| Task brief |
Please render every line of the material below as a JSON list of strings, one string per line, leaving out blank lines.

| Data for this task |
========================================================================

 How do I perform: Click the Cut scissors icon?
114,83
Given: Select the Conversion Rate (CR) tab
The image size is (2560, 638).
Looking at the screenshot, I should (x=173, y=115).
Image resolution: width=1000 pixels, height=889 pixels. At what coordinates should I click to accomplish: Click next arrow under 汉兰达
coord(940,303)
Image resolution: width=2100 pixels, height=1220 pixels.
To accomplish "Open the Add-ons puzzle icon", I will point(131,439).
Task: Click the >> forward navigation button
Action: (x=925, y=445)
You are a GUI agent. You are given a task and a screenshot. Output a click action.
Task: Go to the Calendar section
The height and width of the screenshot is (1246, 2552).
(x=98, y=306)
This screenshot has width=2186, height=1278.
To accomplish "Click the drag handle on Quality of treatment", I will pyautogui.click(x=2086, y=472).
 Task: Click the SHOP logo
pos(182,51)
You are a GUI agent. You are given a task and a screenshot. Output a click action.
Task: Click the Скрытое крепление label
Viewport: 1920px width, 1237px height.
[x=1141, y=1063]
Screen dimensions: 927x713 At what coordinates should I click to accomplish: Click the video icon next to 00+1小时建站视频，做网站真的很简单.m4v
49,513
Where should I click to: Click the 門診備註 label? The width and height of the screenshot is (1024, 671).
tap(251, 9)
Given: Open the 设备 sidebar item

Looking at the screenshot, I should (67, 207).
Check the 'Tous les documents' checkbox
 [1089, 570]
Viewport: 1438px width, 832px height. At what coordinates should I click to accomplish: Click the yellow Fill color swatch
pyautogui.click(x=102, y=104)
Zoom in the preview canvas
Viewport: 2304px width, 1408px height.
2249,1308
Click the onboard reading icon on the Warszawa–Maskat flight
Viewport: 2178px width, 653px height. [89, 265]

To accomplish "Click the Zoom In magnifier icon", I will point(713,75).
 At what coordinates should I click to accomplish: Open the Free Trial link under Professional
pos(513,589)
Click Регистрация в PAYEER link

========================================================================

| Expected output |
[
  " How do I perform: Click the Cut scissors icon?",
  "114,83",
  "Given: Select the Conversion Rate (CR) tab",
  "The image size is (2560, 638).",
  "Looking at the screenshot, I should (x=173, y=115).",
  "Image resolution: width=1000 pixels, height=889 pixels. At what coordinates should I click to accomplish: Click next arrow under 汉兰达",
  "coord(940,303)",
  "Image resolution: width=2100 pixels, height=1220 pixels.",
  "To accomplish \"Open the Add-ons puzzle icon\", I will point(131,439).",
  "Task: Click the >> forward navigation button",
  "Action: (x=925, y=445)",
  "You are a GUI agent. You are given a task and a screenshot. Output a click action.",
  "Task: Go to the Calendar section",
  "The height and width of the screenshot is (1246, 2552).",
  "(x=98, y=306)",
  "This screenshot has width=2186, height=1278.",
  "To accomplish \"Click the drag handle on Quality of treatment\", I will pyautogui.click(x=2086, y=472).",
  " Task: Click the SHOP logo",
  "pos(182,51)",
  "You are a GUI agent. You are given a task and a screenshot. Output a click action.",
  "Task: Click the Скрытое крепление label",
  "Viewport: 1920px width, 1237px height.",
  "[x=1141, y=1063]",
  "Screen dimensions: 927x713 At what coordinates should I click to accomplish: Click the video icon next to 00+1小时建站视频，做网站真的很简单.m4v",
  "49,513",
  "Where should I click to: Click the 門診備註 label? The width and height of the screenshot is (1024, 671).",
  "tap(251, 9)",
  "Given: Open the 设备 sidebar item",
  "Looking at the screenshot, I should (67, 207).",
  "Check the 'Tous les documents' checkbox",
  " [1089, 570]",
  "Viewport: 1438px width, 832px height. At what coordinates should I click to accomplish: Click the yellow Fill color swatch",
  "pyautogui.click(x=102, y=104)",
  "Zoom in the preview canvas",
  "Viewport: 2304px width, 1408px height.",
  "2249,1308",
  "Click the onboard reading icon on the Warszawa–Maskat flight",
  "Viewport: 2178px width, 653px height. [89, 265]",
  "To accomplish \"Click the Zoom In magnifier icon\", I will point(713,75).",
  " At what coordinates should I click to accomplish: Open the Free Trial link under Professional",
  "pos(513,589)",
  "Click Регистрация в PAYEER link"
]